Handling Irregular Data
Irregular data refers to outliers. Outliers are data points that are abnormal. An abnormal data point might be a stock price dropping by over 10x in a day or a heart rate increasing 3x from the resting heart rate while out on a run. As you approach different outliers, you should recognize that abnormalities do happen in real life so while something seems out of the realm of possibility, we should carefully consider what happened before dismissing it and removing it from the dataset. In the case of the heart rate example, if the patient had a resting heart rate of 100 beats per minute, rising to 300 beats per minute even after exercise, could cause disastrous health effects. Is the dataset about people suffering from tachycardia (an increased heart rate) or other cardiovascular health conditions? Or is the dataset concerning healthy adults and the effects of running on their wellbeing? If it is about tachycardia, then while 300 beats per minute seems like an outlier, we might want to keep it in. If the dataset is about healthy adults engaging in running, then 300 beats per minute might mean that the heart rate was not collected properly or a number was mistyped and we might want to remove this outlier.

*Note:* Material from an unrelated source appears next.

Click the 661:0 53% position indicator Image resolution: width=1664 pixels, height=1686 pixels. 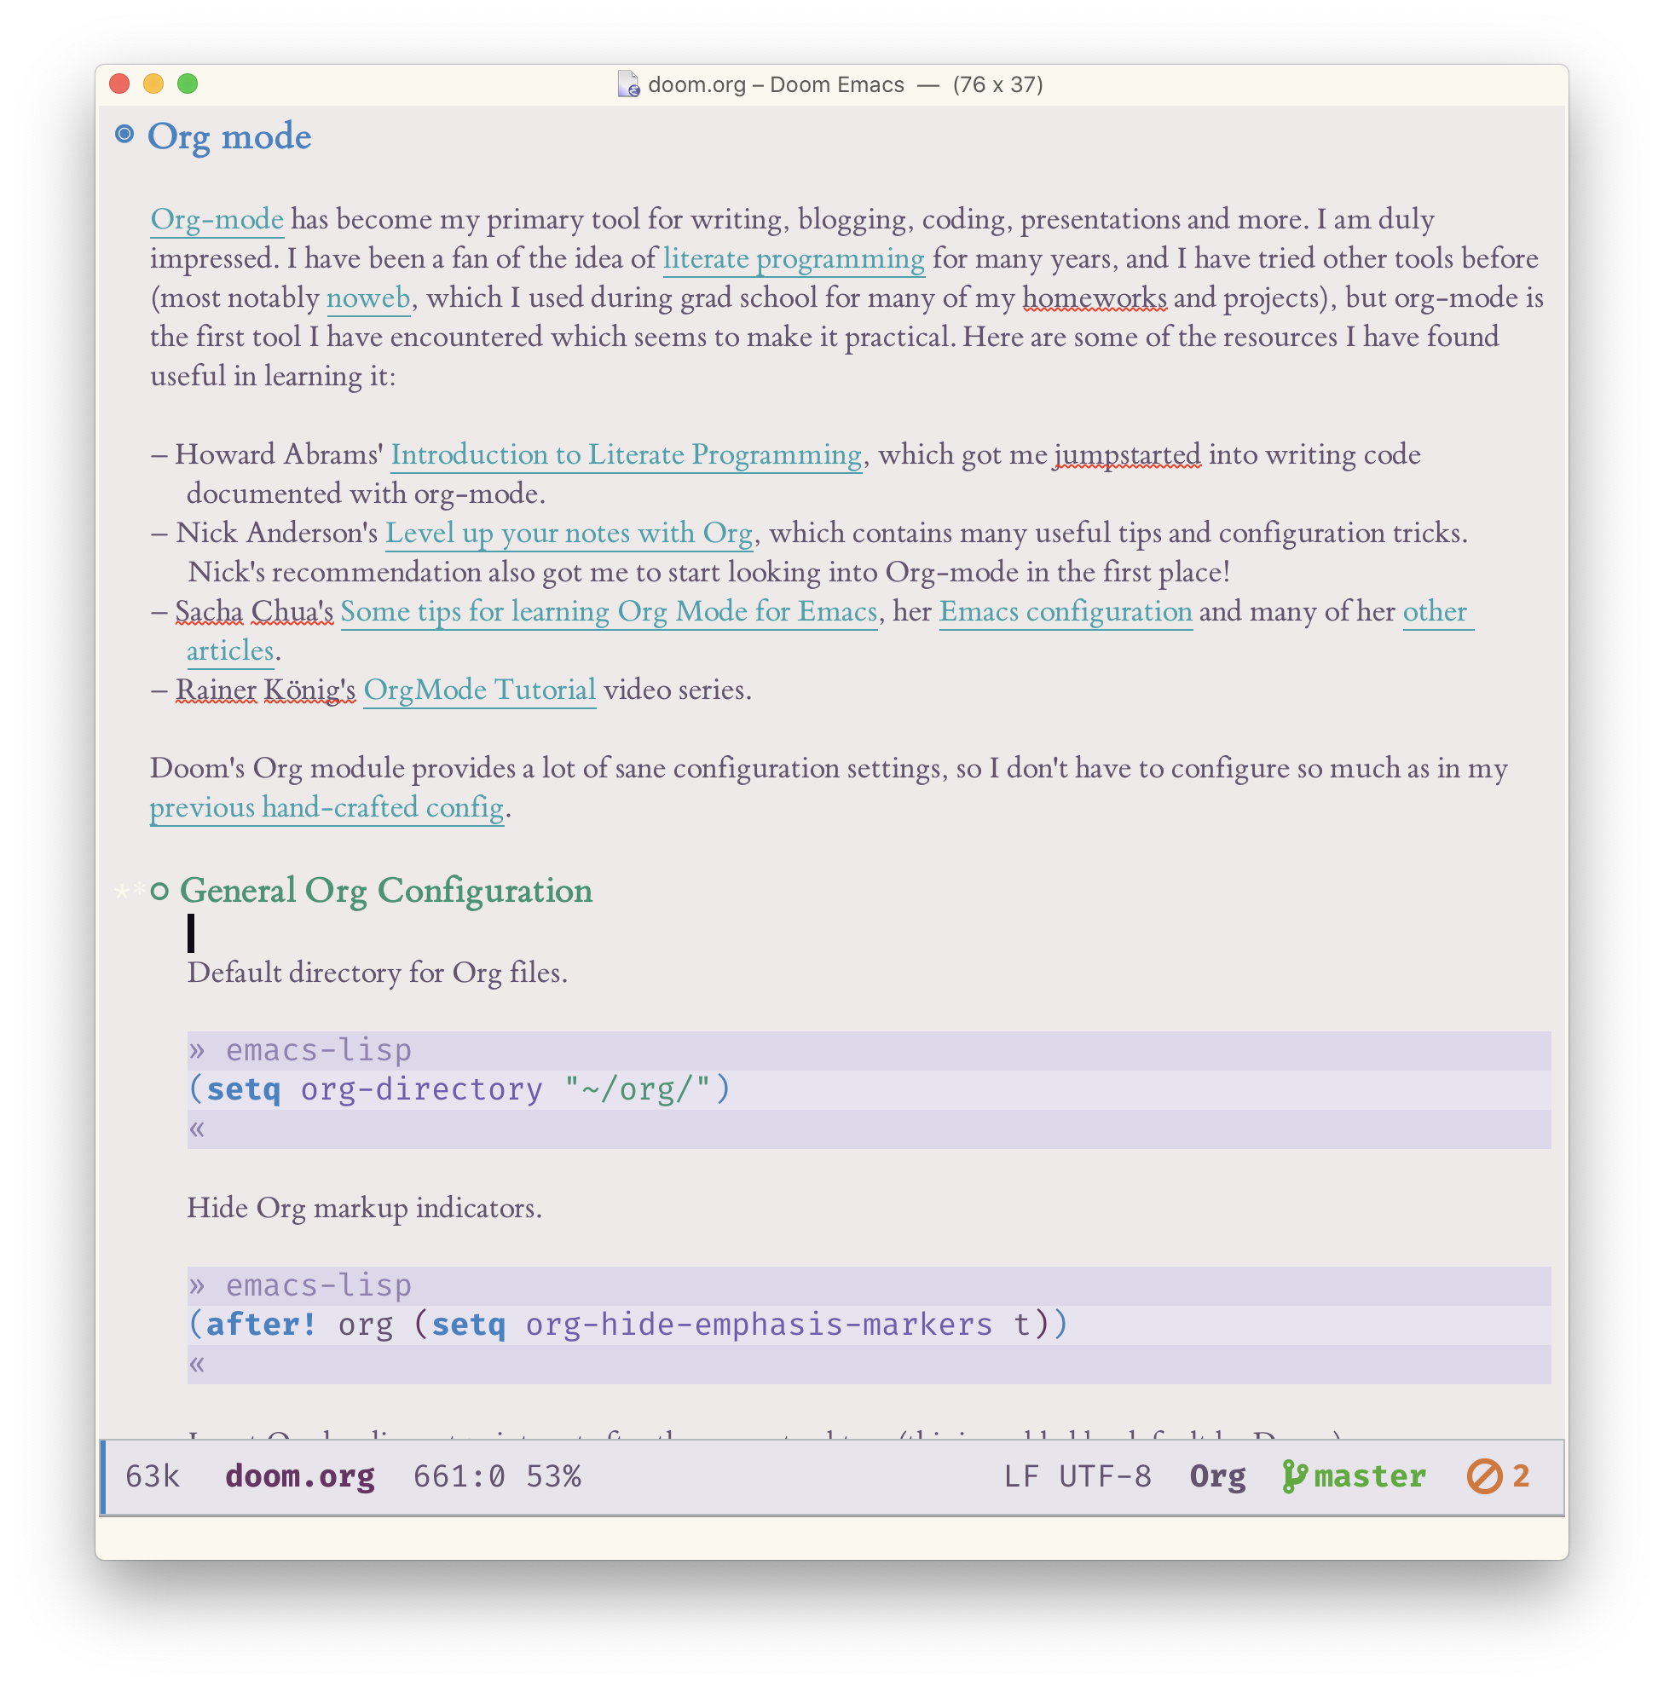click(x=496, y=1477)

Let’s revisit etsy_sellers
and see if we have any irregular data we should clean.
Seller Sales Total_Rating Current_Items
0 Orchid Jewels 17,896 4.5 22
1 Ducky Ducks 5,478 3.8 10
2 Candy Yarns 89,974 4.8 18
3 Parks Pins 6,897 4.9 87
4 Sierra's Stationary 112,988 6.7 347
5 Star Stitchery 53,483 4.2 52
Because this dataframe is so small, you might be able to spot some data points that look like outliers, so let’s dive in and check out how we can investigate outliers and handle their prescence in our dataset.
Descriptive Statistics
We have used descriptive statistics a lot so far, but it really is a data analyst’s bread and butter! We might notice that the max and min of the Sales
are pretty far apart, but since Etsy hosts all sorts of sellers from well-established ones to new businesses, it isn’t out of the realm of possiblity that all those numbers are actually appropriate.
However, when we use the descibe()
function and look more closely at Total_Rating
, we might notice that the max is 6.7 which is an outlier. The highest number of stars a shop can have on Etsy is 5 so something is up here and we need to investigate. We can then drop the row for Sierra’s Stationary by using the drop()
function.
outlier = np.where((etsy_sellers['Total_Rating'] < 0.0) & (etsy_sellers['Total_Rating'] > 5.0))
etsy_sellers.drop(etsy_sellers[outlier])
Even though we can visually see where Sierra’s Stationary is in the dataframe, if we have one row that is off, we might have others. np.where()
returns a list of all indices where the condition is met. In this case, the condition is that the rating must be greater than or equal to 0 and less than or equal to 5.
We can also use visualizations to detect outliers.
Visualizing Outliers
The two most common visualization types for locating outliers are histograms and scatterplots. Which one you choose depends on what portion of your dataset you want to visualize. In the case of visualizing Total_Rating
, a histogram might be the better option.
etsy_sellers.plot.hist(column="Total_Rating")
We could also use a scatterplot if we wanted to try it out.
etsy_sellers.plot.scatter(x="Seller",y="Total_Rating")
pandas comes with a number of different visualizations, so feel free to explore the different styles when on a mission to detect outliers.